• [What you should do]:
Starting with the line that contains "Viewport: 219px width, 199px" and continuing to the end of the records, reproduce each line as an item in a numbered list. Skip blank lines and leave out the pictures.
+++ Exercise data
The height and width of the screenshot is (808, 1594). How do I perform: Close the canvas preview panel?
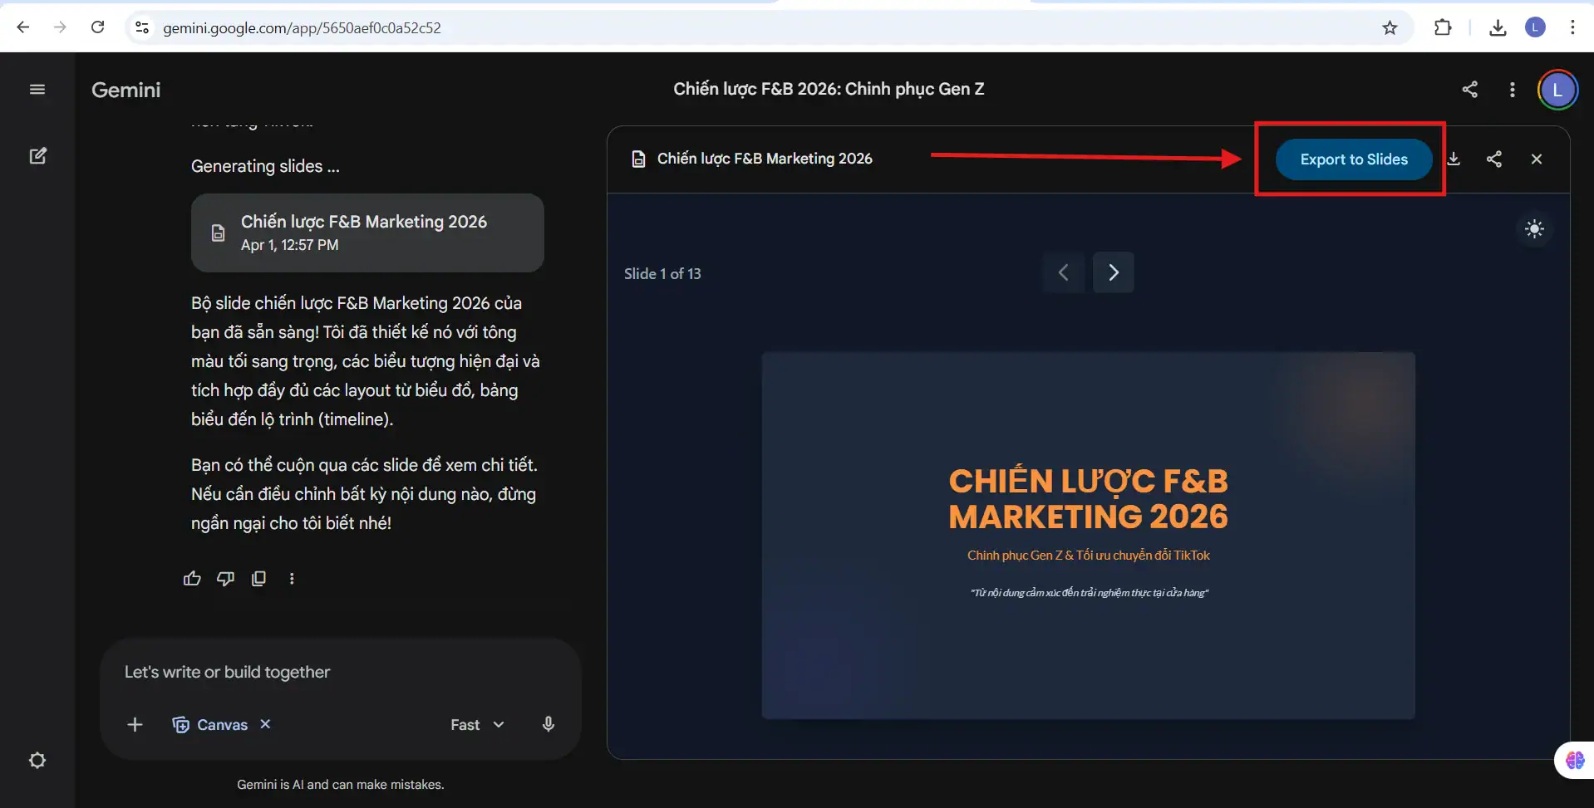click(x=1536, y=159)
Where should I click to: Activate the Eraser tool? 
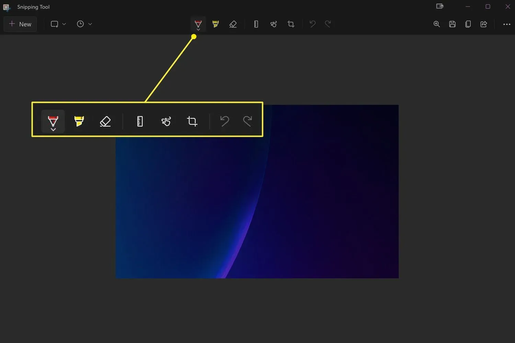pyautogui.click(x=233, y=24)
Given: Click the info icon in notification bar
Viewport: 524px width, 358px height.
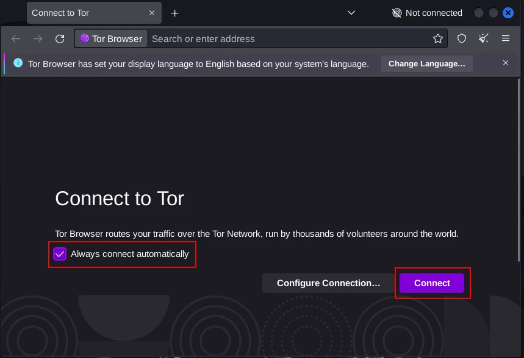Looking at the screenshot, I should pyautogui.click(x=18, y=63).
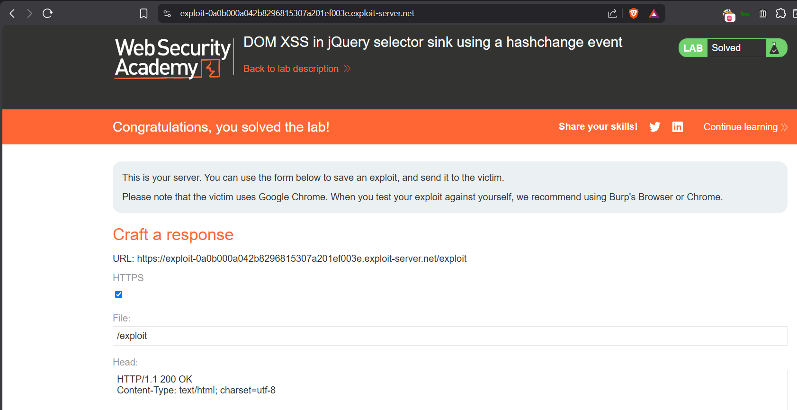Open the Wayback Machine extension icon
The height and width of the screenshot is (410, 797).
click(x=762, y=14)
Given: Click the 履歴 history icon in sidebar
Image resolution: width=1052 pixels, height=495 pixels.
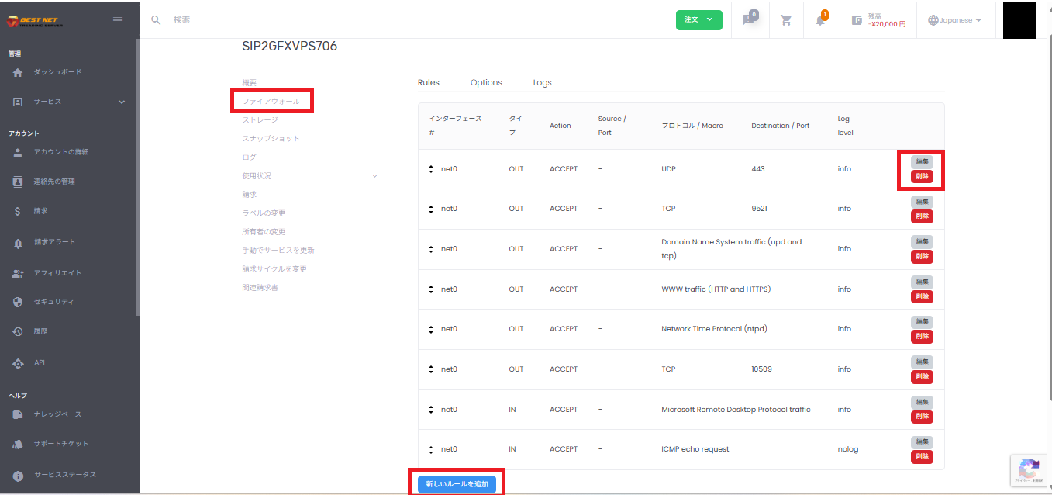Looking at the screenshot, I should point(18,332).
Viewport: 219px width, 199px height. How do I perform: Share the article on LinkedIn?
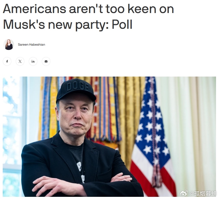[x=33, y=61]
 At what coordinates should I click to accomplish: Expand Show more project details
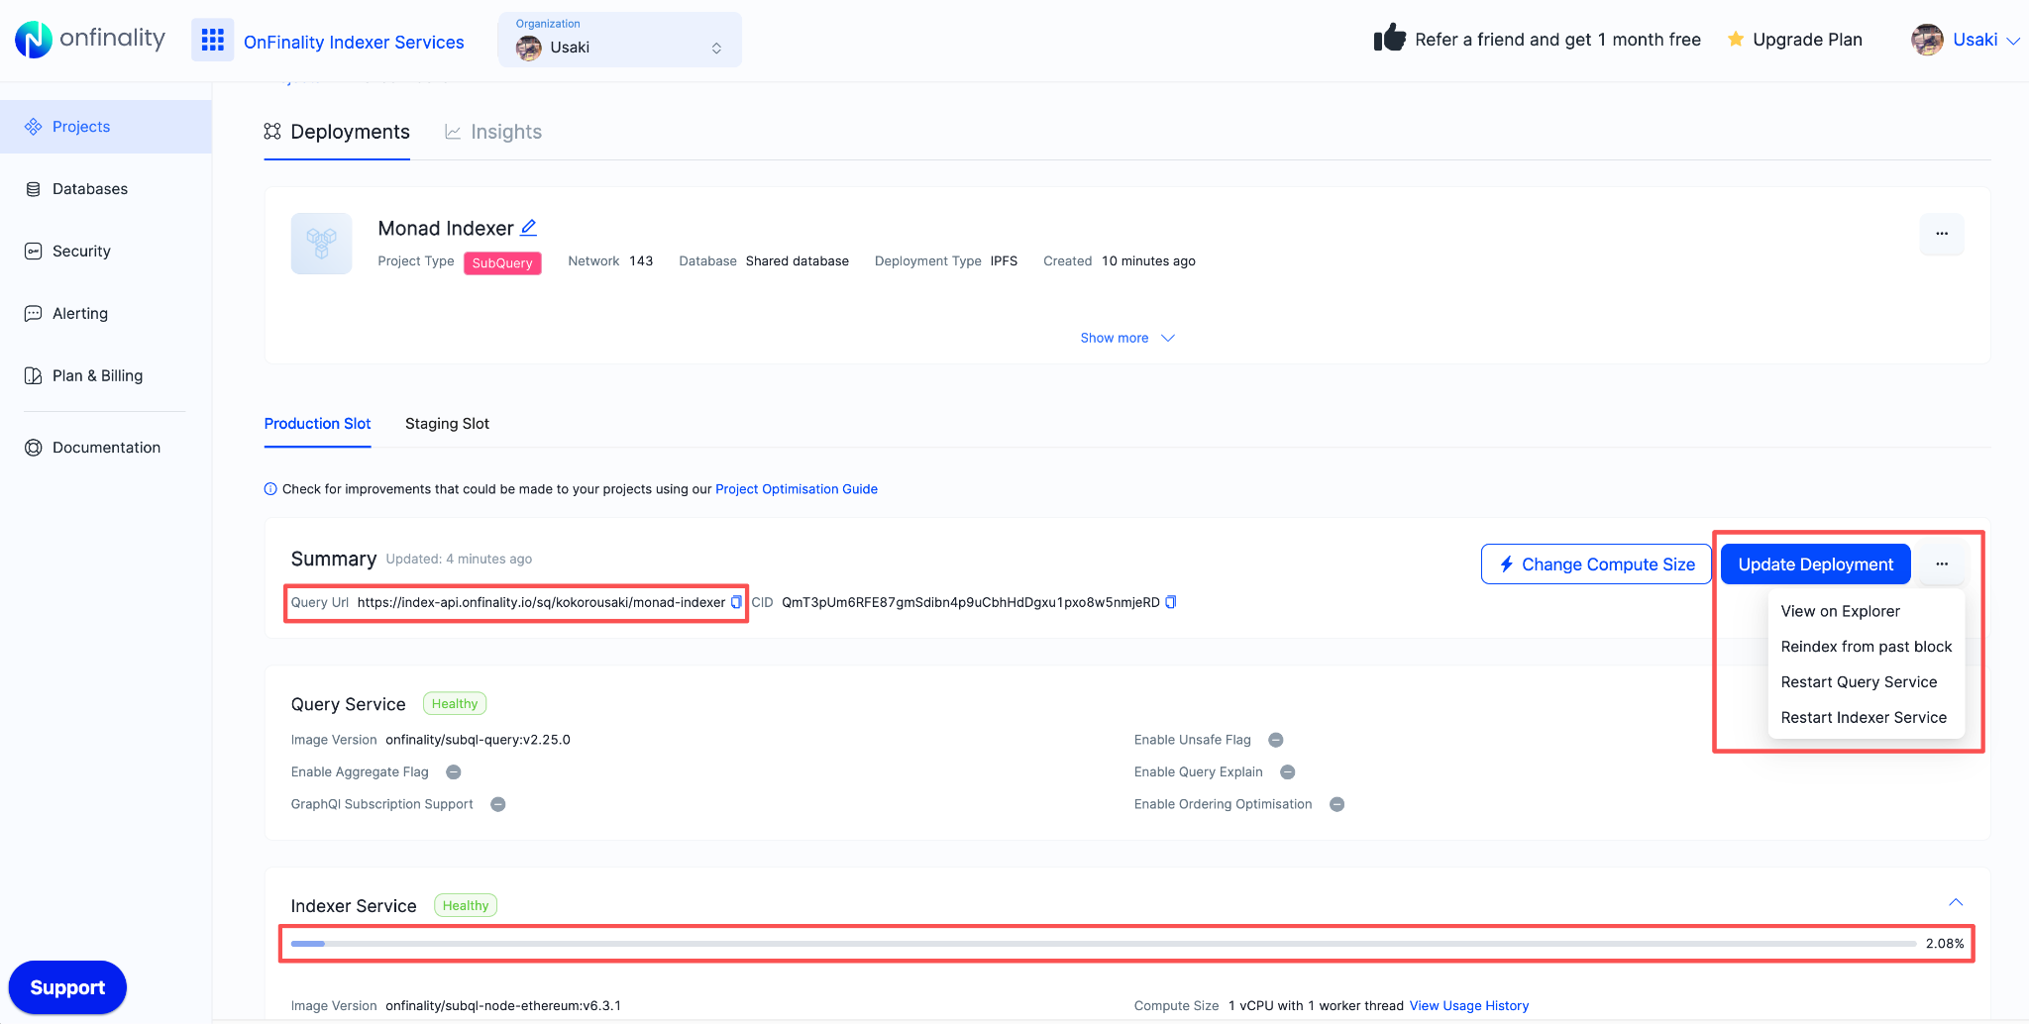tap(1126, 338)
++++++
• [Reply]:
1. Viewport: 219px width, 199px height. How do I perform: Share the article on LinkedIn?
2. [x=33, y=61]
3.  At what coordinates should I click to accomplish: Expand Show more project details
4. tap(1126, 338)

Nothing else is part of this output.